The trust does not appear in the financial disclosure statements Aziz submitted from 2003 to 2006, while he was finance minister and prime minister.
Appleby’s Bermuda office was the trust’s protector, acting as an independent overseer. In a 2012 internal memo, the law firm’s compliance officer noted that Aziz had been accused by the opposition of false declaration of assets, corruption and misappropriation of funds.
Three years later, in a database of high-risk clients, Appleby also noted that a Pakistani court had issued three arrest warrants against Aziz. In September 2015, Antarctic Trust was closed and the related file removed from one of Appleby’s internal databases. Aziz has dismissed both the accusations of graft and any association with the murder.
The Antarctic Trust, now closed, held most of Aziz’s assets earned when he worked at Citicorp and was created before he relocated to Pakistan to be appointed finance minister.
The purpose was “to insure that if he were to die, his assets would pass efficiently to his family,” Aziz’s lawyer told ICIJ. The law in Pakistan requires politicians to disclose their assets.

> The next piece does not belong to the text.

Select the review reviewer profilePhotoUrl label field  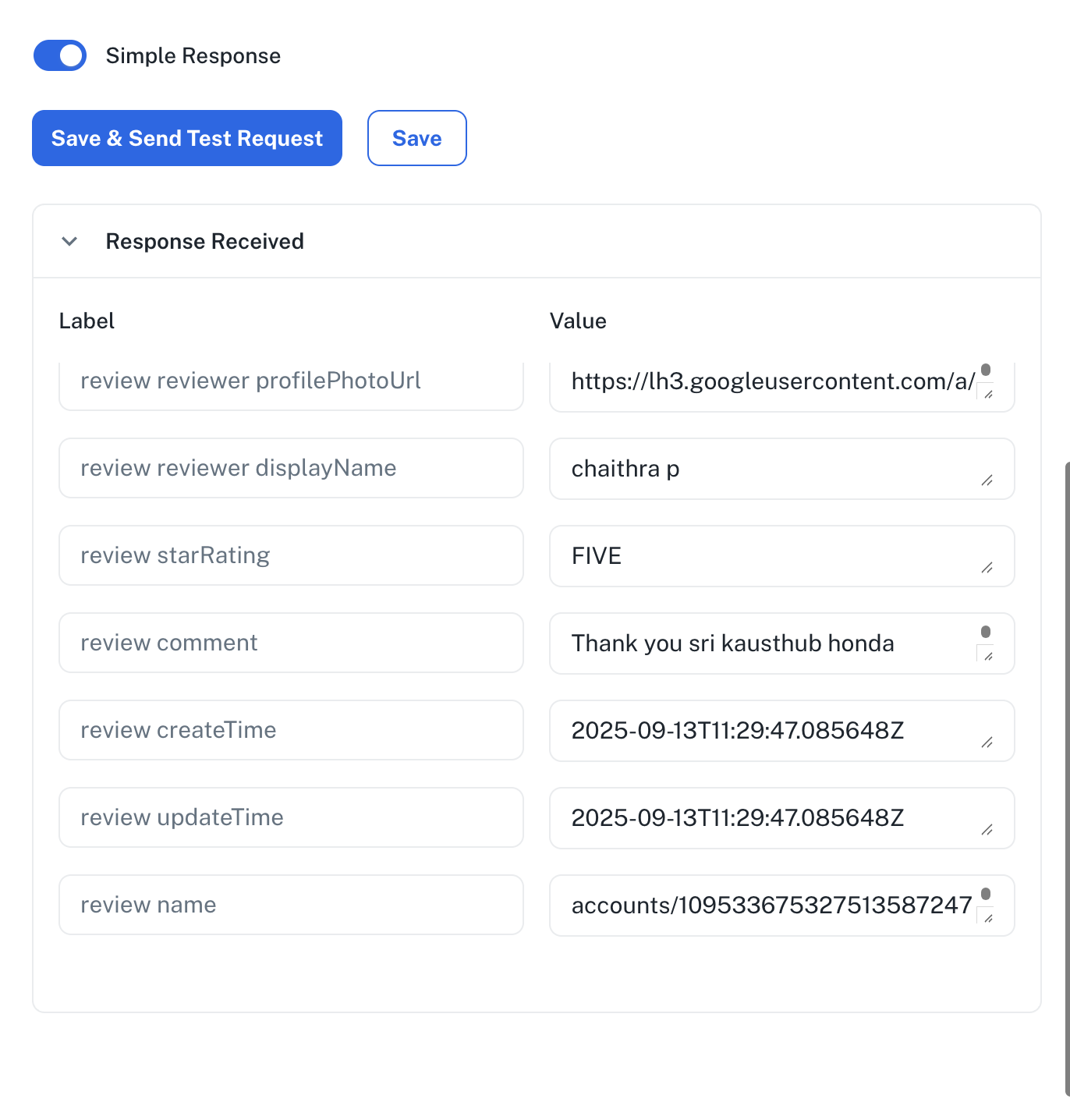tap(291, 384)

Asked why Aziz’s asset declarations in Pakistan didn’t mention the Antarctic Trust, the lawyer told ICIJ that the “legal owner” of the trust was Citicorp Trust Delaware N.A., not Aziz, and that Aziz and his family members paid all U.S. taxes they owed, the lawyer said.
Cititrust is an affiliate of Citicorp where Aziz was an executive, and managed his personal assets for many years, the lawyer said.